Дьяченко Алексей Иванович : другие произведения.

Шалопут Глава пятая

Самиздат: [Регистрация] [Найти] [Рейтинги] [Обсуждения] [Новинки] [Обзоры] [Помощь|Техвопросы]
Ссылки:
Школа кожевенного мастерства: сумки, ремни своими руками
 Ваша оценка:

Глава пятая

"Как жук в янтаре"

1

Объявился режиссёр-грек, привёз Грешнову забытые на "Мосфильме" паспорт, одежду, деньги. Посетил вместе с ним ресторан "Корабль".

Перед тем, как идти в зал к греку занявшему столик, Василий заглянул в моечный цех к старой знакомой Павлине Якубовне Чечёткиной, более известной как баба Паша.

Познакомился Грешнов с ней так.

Чечёткина торговала у станции метро стельками, квашеной капустой и солёными огурцами. Василий покупал у неё соления на закуску и долгое время их знакомство дальше товарноденежных отношений не заходило. Однажды, будучи пьяным, он увидел, что в её ассортименте отсутствуют солёные огурцы и стал бабу Пашу попрекать:

- Что же ты наделала? Ну, что, на рынок прикажешь мне за ними идти?

- Зачем рынок? Пойдём ко мне, они у меня дома.

- А может, твой дед их съел?

- Да, я за такого парня красивого любого деда убью. Нет у меня никого, одна живу.

Дорогой баба Паша говорила Василию и другие комплименты. Дома накормила, напоила и вместе с собой спать уложила. И стал Василий то реже, то чаще к бабе Паше заглядывать.

Когда Грешнов прошёл на мойку, то заметил, как баба Паша объясняется официанту, Олегу Шептункову, Нинкиному однокласснику, в любви.

- Для меня мужчина - Господь Бог, - убеждённо говорила Чечёткина. - Его слово для меня закон. Готова ползти за ним по сырой земле и целовать следы его ног.

Официант понимал, что под этим мужчиной подразумевается он и слушал Павлину Якубовну более чем благосклонно.

Узкоплечий с широкими бедрами, с тонкой длинной шеей, - со стороны объект симпатии выглядел нелепо и смешно.

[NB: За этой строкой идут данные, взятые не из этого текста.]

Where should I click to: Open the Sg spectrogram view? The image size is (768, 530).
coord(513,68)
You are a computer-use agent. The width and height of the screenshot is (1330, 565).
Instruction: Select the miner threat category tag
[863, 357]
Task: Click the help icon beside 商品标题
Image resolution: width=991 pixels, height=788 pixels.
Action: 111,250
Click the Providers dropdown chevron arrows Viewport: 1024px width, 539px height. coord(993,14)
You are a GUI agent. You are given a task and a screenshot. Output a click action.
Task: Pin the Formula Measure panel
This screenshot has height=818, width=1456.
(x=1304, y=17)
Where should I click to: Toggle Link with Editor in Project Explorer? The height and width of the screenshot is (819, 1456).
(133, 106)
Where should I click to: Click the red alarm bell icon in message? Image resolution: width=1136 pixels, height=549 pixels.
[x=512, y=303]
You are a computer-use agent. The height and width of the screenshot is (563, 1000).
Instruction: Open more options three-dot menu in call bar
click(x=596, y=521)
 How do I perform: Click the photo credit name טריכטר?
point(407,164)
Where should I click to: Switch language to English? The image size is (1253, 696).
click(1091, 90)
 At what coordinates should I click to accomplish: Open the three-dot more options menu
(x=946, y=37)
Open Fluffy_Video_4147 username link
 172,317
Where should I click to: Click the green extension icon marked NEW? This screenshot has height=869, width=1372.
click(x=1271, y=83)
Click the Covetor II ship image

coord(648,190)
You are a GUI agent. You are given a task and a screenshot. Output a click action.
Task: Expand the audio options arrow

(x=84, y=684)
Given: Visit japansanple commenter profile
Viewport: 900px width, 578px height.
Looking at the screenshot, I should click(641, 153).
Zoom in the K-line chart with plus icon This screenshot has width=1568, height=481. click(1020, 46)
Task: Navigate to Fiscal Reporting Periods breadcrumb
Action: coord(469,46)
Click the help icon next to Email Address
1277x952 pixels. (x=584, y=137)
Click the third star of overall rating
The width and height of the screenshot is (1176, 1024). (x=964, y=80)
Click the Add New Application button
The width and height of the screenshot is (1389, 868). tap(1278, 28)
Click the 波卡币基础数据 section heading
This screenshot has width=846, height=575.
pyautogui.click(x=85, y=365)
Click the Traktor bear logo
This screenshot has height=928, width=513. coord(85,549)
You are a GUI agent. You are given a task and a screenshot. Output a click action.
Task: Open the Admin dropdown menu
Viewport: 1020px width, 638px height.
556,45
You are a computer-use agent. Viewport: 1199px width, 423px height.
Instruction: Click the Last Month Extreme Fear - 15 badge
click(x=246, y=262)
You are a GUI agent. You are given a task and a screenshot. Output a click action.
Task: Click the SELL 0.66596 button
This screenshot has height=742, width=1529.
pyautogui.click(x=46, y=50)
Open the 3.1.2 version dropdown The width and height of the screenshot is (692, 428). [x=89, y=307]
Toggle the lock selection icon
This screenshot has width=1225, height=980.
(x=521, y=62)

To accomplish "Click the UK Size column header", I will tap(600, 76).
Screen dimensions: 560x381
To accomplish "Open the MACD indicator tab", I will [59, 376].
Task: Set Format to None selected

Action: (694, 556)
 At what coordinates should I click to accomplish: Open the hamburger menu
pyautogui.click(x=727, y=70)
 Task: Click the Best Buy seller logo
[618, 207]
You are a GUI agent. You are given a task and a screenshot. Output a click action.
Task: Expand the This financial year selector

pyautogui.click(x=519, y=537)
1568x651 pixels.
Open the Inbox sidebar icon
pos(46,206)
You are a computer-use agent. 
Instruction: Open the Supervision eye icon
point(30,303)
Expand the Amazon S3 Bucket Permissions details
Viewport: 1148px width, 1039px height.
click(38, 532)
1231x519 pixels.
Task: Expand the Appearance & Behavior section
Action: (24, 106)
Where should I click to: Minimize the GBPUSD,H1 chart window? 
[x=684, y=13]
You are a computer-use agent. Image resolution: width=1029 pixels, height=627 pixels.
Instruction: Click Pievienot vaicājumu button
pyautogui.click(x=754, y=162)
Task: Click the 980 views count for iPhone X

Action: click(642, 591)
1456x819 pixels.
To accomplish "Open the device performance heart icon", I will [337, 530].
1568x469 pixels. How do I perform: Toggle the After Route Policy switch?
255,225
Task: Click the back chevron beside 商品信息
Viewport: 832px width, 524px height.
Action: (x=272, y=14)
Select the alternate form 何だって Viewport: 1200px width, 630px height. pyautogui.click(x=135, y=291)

- Павлина, оставь юношу в покое, - сказал Василий, - моё сердце в слезах.

- В слезах? - с хохотом пойманной за руку воровки выкрикнула баба Паша и, бросив как ненужный сор предмет обожания, подбежала к Грешнову.

- Ведёшь себя, как покойная принцесса Диана, а я тебя, между тем, на королеву Елизавету прочу. Я уже говорил с кинорежиссером о тебе, возможно, сегодня зайдет на тебя посмотреть.

- А если не зайдет?

- Тогда помогу сумки до дома донести, - пообещал Василий и, пощупав ещё упругую филейную часть Павлины Якубовны, побежал в зал, где его дожидался Костас Трипостопулос.

Василий выпил с греком, закусил и начал витийствовать.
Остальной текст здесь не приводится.